(Collected data)
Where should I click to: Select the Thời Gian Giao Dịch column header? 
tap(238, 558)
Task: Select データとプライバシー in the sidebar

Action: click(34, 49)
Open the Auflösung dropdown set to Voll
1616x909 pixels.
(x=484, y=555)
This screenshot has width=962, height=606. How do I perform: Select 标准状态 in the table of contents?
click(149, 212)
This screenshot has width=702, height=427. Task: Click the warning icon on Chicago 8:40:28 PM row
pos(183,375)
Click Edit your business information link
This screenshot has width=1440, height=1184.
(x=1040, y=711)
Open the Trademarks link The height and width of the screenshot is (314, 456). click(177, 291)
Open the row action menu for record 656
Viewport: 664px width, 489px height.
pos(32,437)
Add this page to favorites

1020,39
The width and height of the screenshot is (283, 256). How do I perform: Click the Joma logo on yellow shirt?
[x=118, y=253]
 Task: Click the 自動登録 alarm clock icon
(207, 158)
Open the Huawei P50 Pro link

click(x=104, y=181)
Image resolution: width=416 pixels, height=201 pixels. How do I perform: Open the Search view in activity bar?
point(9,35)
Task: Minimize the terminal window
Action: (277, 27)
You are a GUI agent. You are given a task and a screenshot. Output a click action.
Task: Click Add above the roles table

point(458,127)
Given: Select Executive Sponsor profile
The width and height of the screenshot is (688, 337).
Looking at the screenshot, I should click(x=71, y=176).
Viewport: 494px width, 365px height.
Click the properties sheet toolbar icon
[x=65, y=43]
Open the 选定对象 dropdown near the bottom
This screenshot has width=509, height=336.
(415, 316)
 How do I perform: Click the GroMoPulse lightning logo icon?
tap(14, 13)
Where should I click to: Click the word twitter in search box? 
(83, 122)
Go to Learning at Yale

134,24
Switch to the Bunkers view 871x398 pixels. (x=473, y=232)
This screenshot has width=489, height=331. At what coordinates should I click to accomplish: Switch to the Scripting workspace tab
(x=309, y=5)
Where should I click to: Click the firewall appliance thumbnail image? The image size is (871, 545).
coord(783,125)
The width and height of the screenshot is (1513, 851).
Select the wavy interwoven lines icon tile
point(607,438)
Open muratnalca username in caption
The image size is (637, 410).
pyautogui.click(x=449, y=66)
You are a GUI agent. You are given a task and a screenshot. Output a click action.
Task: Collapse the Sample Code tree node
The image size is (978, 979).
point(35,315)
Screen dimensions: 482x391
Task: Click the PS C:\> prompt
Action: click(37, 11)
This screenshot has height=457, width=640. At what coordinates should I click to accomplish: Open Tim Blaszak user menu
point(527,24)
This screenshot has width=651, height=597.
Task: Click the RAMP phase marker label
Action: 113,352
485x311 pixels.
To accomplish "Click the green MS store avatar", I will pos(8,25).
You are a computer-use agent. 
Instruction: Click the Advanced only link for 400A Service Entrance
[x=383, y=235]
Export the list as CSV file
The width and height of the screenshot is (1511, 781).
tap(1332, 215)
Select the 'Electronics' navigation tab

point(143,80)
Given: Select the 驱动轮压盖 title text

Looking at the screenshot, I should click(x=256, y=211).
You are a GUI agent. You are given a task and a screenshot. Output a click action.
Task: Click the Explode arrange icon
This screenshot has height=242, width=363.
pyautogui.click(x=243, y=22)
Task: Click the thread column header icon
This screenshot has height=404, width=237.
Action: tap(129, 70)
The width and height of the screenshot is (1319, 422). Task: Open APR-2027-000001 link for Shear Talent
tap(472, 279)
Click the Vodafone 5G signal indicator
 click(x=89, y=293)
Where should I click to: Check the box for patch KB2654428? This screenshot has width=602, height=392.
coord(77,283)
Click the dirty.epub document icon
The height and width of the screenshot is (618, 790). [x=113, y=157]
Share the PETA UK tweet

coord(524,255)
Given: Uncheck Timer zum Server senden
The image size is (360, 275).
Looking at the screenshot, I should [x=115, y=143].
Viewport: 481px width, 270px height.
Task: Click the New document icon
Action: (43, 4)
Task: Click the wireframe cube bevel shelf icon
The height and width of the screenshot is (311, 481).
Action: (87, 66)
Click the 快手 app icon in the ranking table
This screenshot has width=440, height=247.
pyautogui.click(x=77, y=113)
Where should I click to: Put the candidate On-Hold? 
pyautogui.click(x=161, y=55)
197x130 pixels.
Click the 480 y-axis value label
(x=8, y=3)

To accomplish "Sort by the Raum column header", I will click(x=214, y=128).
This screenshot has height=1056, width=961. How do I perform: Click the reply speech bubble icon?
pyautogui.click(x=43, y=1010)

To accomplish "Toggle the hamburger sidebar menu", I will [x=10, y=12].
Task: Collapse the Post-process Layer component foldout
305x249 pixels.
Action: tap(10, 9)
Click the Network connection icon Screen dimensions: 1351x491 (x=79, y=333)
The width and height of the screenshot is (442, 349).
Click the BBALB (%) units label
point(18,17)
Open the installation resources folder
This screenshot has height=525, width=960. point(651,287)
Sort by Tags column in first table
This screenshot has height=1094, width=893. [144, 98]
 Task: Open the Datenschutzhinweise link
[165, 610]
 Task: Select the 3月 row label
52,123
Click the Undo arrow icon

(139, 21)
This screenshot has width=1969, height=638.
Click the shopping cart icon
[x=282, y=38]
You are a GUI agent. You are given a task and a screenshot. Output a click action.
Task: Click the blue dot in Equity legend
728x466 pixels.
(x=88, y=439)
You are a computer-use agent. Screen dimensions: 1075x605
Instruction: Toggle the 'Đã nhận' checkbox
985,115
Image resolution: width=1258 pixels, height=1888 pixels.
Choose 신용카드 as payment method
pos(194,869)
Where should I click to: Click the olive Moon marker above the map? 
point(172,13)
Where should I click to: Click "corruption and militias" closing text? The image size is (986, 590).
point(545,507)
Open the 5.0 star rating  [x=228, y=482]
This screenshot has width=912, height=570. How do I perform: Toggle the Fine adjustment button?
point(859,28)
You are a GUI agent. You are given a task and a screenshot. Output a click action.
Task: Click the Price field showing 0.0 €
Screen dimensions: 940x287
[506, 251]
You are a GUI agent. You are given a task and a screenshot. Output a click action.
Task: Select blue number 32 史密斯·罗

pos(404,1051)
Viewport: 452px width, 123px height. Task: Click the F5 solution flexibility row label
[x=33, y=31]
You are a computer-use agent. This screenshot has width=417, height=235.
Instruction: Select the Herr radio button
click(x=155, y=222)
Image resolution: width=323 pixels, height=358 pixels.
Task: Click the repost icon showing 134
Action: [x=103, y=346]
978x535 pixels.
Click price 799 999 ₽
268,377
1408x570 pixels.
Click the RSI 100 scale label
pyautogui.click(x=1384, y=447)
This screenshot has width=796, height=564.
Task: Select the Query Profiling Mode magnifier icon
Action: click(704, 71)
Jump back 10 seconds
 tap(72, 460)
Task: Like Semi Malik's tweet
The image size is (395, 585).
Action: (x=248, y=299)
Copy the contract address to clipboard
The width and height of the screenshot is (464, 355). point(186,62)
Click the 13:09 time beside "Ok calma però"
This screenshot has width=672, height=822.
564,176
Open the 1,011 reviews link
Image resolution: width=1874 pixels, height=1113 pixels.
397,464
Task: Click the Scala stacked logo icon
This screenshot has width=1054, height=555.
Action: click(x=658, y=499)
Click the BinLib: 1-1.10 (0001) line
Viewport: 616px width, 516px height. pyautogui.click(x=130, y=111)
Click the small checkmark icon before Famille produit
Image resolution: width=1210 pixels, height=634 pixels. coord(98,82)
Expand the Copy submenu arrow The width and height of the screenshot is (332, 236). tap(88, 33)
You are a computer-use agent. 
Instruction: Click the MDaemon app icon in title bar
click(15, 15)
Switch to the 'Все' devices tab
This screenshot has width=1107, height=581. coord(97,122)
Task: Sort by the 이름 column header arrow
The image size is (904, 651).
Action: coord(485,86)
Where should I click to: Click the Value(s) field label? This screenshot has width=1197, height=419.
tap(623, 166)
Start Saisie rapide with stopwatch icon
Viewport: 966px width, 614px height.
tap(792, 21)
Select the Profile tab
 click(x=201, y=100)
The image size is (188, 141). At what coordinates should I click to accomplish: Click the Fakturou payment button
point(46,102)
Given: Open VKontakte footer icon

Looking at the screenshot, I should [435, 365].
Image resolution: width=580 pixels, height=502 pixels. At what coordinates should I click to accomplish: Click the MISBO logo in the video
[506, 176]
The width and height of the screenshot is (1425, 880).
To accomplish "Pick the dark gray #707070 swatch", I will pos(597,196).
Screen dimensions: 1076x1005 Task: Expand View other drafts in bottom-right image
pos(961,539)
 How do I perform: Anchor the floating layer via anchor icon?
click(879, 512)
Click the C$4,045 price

» **What you should do**: Out of the entries, pull every line that mentions "will".

» **Result below**:
To accomplish "Click the green MS store avatar", I will pos(8,25).
To accomplish "Sort by the Raum column header", I will click(x=214, y=128).
To accomplish "Toggle the hamburger sidebar menu", I will [x=10, y=12].
To accomplish "Pick the dark gray #707070 swatch", I will pos(597,196).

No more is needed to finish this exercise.